• **CONSIGNE DE TRAVAIL 1**:
Restituez à l'identique le passage du texte sur la gouvernance au Mali qui commence par "La corruption reste" et se poursuit jusqu'à "l’a favorisée.".
• **CONSIGNE DE TRAVAIL 2**:
Énumérez tous les secteurs que le texte sur la gouvernance au Mali cite comme touchés par la corruption.
• **CONSIGNE DE TRAVAIL 3**:
Rédigez la suite du texte sur la gouvernance au Mali, en reprenant après sa dernière phrase.

• **TEXTE FOURNI**:
※
Ce résultat est confirmé par l’analyse des systèmes de gouvernance politique, socio-
économique et sécuritaire qui montre que l’une des principales causes de la crise réside dans
les insuffisances de ces systèmes.
 Gouvernance politique
La démocratie malienne, malgré d’importants acquis, comporte de nombreuses faiblesses : le
déséquilibre au profit de l’exécutif en matière de séparation des pouvoirs, le faible taux de
participation et la mauvaise organisation des élections, des partis politiques en nombre
pléthorique et peu représentatifs, une presse peu professionnelle, une société civile ayant peu
de capacités, une administration publique perçue comme inefficace et minée par la
corruption.
La décentralisation, qui est perçue comme la réforme administrative la plus importante du
Mali, a permis la création des différents niveaux de collectivités territoriales dotées d’organes
élus. Cependant, le processus est confronté à de nombreuses difficultés notamment la
question de participation voire d’implication des populations dans la conduite de la politique
et particulièrement le challenge du sentiment de vouloir vivre collectif.
La corruption reste perçue comme le principal mal de la gouvernance et annihilerait la
majorité des efforts consentis pour le développement. Elle touche pratiquement l’ensemble
des secteurs notamment politique (i), de l’armée et de la sécurité (ii), de la santé (iii), de
l’éducation (iv), du secteur financier (v), et de la justice (vi). La lutte contre la corruption,
bien que figurant au cœur des priorités des populations, tarde à enregistrer les résultats
escomptés du fait (entre autres) de l’impunité. Cet état de fait seul ne saurait expliquer la
crise multisectorielle que le pays a connue mais constitue, sans doute, un élément majeur qui
l’a favorisée.
※
• **DONNÉES ENREGISTRÉES**:
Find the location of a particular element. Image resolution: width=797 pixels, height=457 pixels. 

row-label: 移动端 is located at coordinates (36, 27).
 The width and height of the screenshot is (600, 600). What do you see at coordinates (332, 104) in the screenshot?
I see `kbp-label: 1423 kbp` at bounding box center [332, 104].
※
• **RÉSULTAT DE L'EXERCICE 1**:
La corruption reste perçue comme le principal mal de la gouvernance et annihilerait la
majorité des efforts consentis pour le développement. Elle touche pratiquement l’ensemble
des secteurs notamment politique (i), de l’armée et de la sécurité (ii), de la santé (iii), de
l’éducation (iv), du secteur financier (v), et de la justice (vi). La lutte contre la corruption,
bien que figurant au cœur des priorités des populations, tarde à enregistrer les résultats
escomptés du fait (entre autres) de l’impunité. Cet état de fait seul ne saurait expliquer la
crise multisectorielle que le pays a connue mais constitue, sans doute, un élément majeur qui
l’a favorisée.

• **RÉSULTAT DE L'EXERCICE 2**:
- politique
- armée et sécurité
- santé
- éducation
- secteur financier
- justice

• **RÉSULTAT DE L'EXERCICE 3**:
Selon les données de l’enquête Afro baromètre, les performances du Gouvernement dans la
lutte contre la corruption sont en baisse depuis 2005. La proportion de des Maliens qui jugent
"plutôt mal à très mal" la réponse du Gouvernement à la lutte contre la corruption est vite
passée de 59% en 2008 à 69% en 2012 soit une augmentation de dix (10) points de
pourcentage en quatre (4) ans ».
Egalement les données de Transparency International illustrent la gravité du problème de la
corruption au Mali. De 2003 à 2013, on observe environ une moyenne de l’indice de l’ordre
de 3 selon la perception de la corruption dans le secteur public.
1
L’indice varie de 0 (haut
niveau de corruption) à 10 (haut niveau d’intégrité).
La justice est l’un des domaines les plus sensibles en matière de gouvernance. Elle est le
domaine qui permet de redresser les torts. Le constituant malien l’a élevé au titre de pouvoir,
indépendant des deux autres, s’exerçant par la Cour suprême et les autres cours et tribunaux.
Le pouvoir judiciaire a été l’objet de nombreuses attentions se traduisant par des réformes
successives. La dernière de ces réformes, le Programme Décennal de la Justice (PRODEJ) a
enregistré des résultats encourageants.
Cependant, du fait de certaines faiblesses, la gouvernance judiciaire reste confrontée à
certains problèmes qui altèrent sensiblement sa qualité : la situation des décisions de justice et
l’accès, ainsi que le traitement, de certaines couches défavorisées (les femmes et les pauvres)
aux services judiciaires.
 Gouvernance socioéconomique
Le système de planification s’est considérablement affaibli à l’occasion de l’avènement des
politiques d’ajustement structurels et des programmes de lutte contre la pauvreté. Ces
politiques n’ont pas produit les résultats escomptés. Particulièrement, les programmes de lutte
contre la pauvreté n’ont pas atteint leurs objectifs de croissance et de réduction de la
pauvreté, idem dans les régions du Nord même si la pauvreté a régressé là, moins vite que
dans le reste du pays. Selon les données du rapport de l’Enquête Modulaire et Permanente
Auprès des Ménages 2011, l’incidence de la pauvreté est passée de 55,6 % en 2001 à 45,4%
en 2011, soit une baisse d’environ 10 points de pourcentage sur la période. Entre 2010 et
2011, l’incidence de la pauvreté a légèrement augmenté de 1,8 point de pourcentage.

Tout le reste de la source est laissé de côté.